As I've been telling people our news I've been so touched at how deeply people have reacted. I'd say the majority of my friends have teared up. I'm tempted to blame hormones but this has been an incredibly intense experience for me for two main reasons:
* over the past year I've been questioning the quality of my friendships. I've been hurt and disappointed by many people, from petty slights to real emotional injuries. I've tried hard to be a good friend but apparently that's not always enough.
* I am genuinely in mourning for my childless life and all the things I'd planned to do that I won't be able to for the next 5-10-20 years. Yes, I know at I can bring Bassou along on a lot of them, and yes, I know that this is one season of many in my life, but now I'm like, WTH was I thinking? No more trapeze class/open mic night/scuba diving certification, etc. I know we will have other adventures but it doesn't mean I can't be sad for my old bucket list.
On September 20th, 2012 06:10 pm (UTC), (Anonymous) commented:
who says you can't take a trapeze class when you have a kid?? i'd babysit bassou for you while you went and did it. or rob and i could go with you guys as a double date and we can take turns holding the baby. or... bassou can just try it too. so many options. anyway, joanna goddard has a baby and she did it (http://joannagoddard.blogspot.com/2012/05/nyc-dates-trapeze-class.html).
i didn't mean for this to focus just on the trapeze class but i just really want this trapeze dream to be fulfilled. -hannah
Your decision to be a mom is a huge one and it is a sacrifice. I often miss my "old" life or my imagined "lives". I have about 20 life plans and only one life to live. It has been very liberating this year for 3 of my 4 to be in school. With just me and Vinny at home, I feel like I'm getting a bit of identity back. That said, we have decided to have another baby who will also be born in April! This 5th baby was actually the hardest decision I have made in my life. Choosing motherhood is a hard choice. All the more for someone so smart and in such a rewarding career-to be quite honest I would have struggled more in your shoes. As it is, I've been home for awhile, would need to go back to school, and blah blah to fill my dreams. Still, we only have one life and this is a great decision. I hope the "no book" isn't depressing you! You have made a wonderful, courageous and unselfish decision-and yes, it is hard.

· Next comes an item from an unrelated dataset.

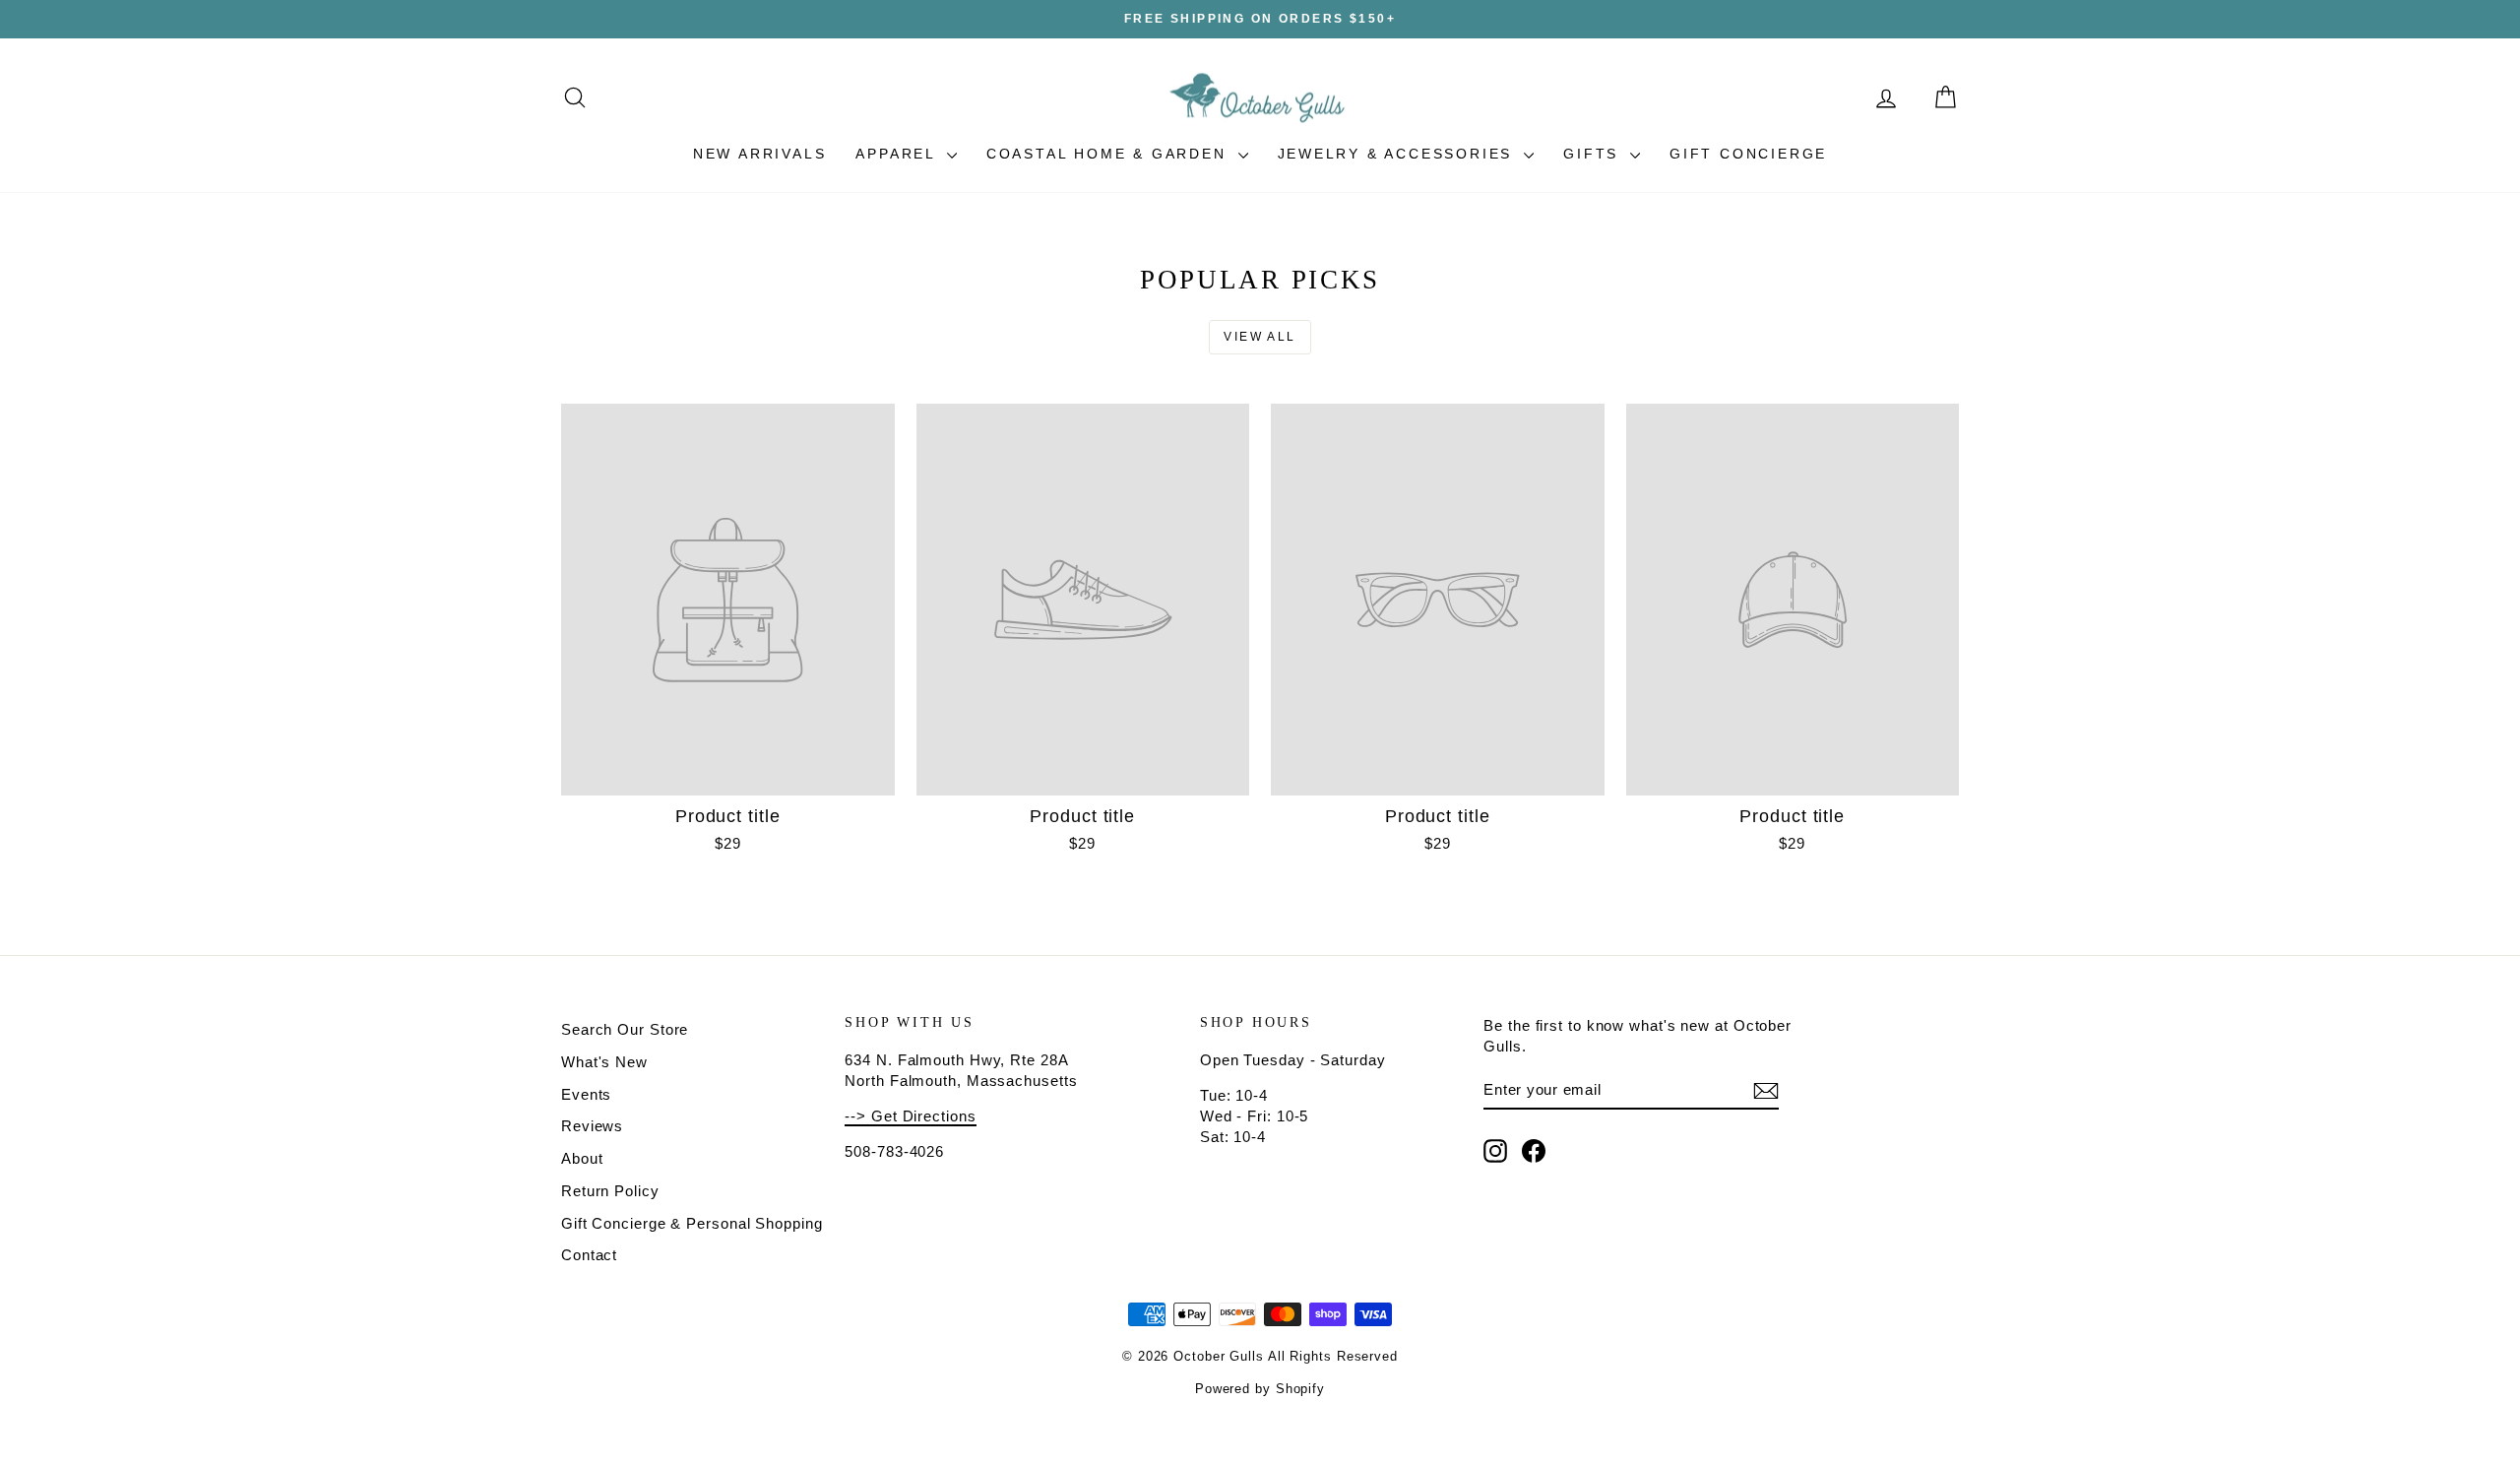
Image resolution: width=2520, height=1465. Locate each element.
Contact (589, 1254)
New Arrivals (760, 153)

It was SO wonderful when I saw how many people on Facebook were so lovely and supportive and excited for you! I'm so so so pleased for you both.
And I know I don't have a lot of experience with the 'before babies' bucket list - but there are SO many wonderful things you'll get to experience as a mommy. :)
I just saw this post and had to comment. I completely understand your mourning your childless life. I am not even pregnant yet but am mourning my own! We are in the stage where we know we are going to be trying sooner rather than later, and to be honest, it freaks me out! I keep thinking, I can't do this or that once we get pregnant/have a baby! And then of course, I feel as though I haven't accomplished nearly as much as I wanted to before having kiddos. Let me know how you get through your own mourning stage. Or maybe it never really goes away?